Monday, 24 November 2014

Generate a subset of pseudo-random permutations in non mega-huge time

One of the neat things about sending packages via sendle is that you don't have to print out a label or even know the address of your recipient (this is done so the recipient can keep their address private if they want). Instead, we give the sender a pair of unique code-names to put onto the package. So instead of J Random Shop-assistant at EvilCorp getting your full address, instead you write something like "From: Golden Lion To: Red Tiger".

It's fun, as well as effective - like secret-agent names.

but it does present us with an interesting problem - how do we generate unique codenames for potentially many, many packages.

Codenames are assigned for every package, not just for every person - that way your humble shop assistant at EvilCorp can't get any info on your shopping habits based on your codename cropping up time and again either. So that means we need lots and lots of codenames, and they must be pretty randomised too.
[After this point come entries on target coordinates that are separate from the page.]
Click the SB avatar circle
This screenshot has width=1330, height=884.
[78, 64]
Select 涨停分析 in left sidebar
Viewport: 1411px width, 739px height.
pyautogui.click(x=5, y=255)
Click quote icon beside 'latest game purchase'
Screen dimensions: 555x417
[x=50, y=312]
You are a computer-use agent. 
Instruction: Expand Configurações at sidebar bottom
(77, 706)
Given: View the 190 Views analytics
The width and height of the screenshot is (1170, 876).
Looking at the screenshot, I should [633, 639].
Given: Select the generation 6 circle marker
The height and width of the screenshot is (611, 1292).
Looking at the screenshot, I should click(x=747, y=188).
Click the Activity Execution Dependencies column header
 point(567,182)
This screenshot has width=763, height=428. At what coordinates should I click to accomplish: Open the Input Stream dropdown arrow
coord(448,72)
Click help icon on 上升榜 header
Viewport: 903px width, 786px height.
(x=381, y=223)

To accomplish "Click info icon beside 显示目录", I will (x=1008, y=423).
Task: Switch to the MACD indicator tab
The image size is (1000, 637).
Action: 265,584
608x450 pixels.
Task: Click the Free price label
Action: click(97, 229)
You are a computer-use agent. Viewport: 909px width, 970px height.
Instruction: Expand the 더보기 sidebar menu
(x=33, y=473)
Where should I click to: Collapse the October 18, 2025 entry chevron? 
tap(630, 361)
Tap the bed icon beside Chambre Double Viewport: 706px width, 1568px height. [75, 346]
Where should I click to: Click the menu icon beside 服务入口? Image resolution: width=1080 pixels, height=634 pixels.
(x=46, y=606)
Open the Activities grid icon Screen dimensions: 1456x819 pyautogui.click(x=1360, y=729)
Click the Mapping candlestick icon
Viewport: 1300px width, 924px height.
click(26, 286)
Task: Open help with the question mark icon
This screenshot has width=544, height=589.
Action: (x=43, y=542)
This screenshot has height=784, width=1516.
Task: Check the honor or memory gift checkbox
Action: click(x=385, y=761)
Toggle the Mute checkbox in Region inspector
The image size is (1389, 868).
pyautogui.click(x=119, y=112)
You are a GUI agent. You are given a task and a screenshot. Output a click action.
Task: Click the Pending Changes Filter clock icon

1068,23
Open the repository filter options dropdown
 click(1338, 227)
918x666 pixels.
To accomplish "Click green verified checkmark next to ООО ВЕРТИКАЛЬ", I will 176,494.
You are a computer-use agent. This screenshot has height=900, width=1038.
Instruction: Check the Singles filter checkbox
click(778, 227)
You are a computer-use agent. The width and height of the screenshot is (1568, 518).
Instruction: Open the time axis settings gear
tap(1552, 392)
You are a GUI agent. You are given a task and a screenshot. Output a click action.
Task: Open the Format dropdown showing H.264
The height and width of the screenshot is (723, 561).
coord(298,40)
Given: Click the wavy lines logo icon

As mentioned, our codenames are basically of the form "<adjective> <noun>", and we have a medium-sized stock of adjectives and nouns to build from.

With 100 adjectives and 50 nouns, that's a total of 5000 possible codephrases... but the codephrase generated could be used as either the "from" or "to" (as long as it's not reused for a while), so choosing a pair of such codephrases from a set of 5000 (without repetition) gives us 5000*4999 (or 24995000) possible permutations.

That's a lot.

It takes up a fair bit of db space, and it would take quite some time to generate all the possibilities and randomise them too.

So we decided not to do that... but instead, to generate a much smaller sub-set, on the fly (ie when we got close to running out).

Which leaves us with a different problem... how to do that effectively.

The solution that was in place before I arrived, was done in SQL (because it's always faster to let the db do it, right?), and involved doing a four-way cross-join on the adjectives+nouns... and then ordering them randomly... and using a limit to only actually keep a set amount... and then only inserting into our db those that weren't already there (done using an insert where select = 0)

Sadly, when performance testing, this was discovered to be exceedingly slow... ie when it was triggered, it would take 15min or so to run, causing all other "create a package" processes to block waiting for a new code to be generated... which was unacceptable. Sure, we could run this overnight instead, but hey, what if a Good Problem occurred and we had so many orders one day that we ran out in between overnight-runs?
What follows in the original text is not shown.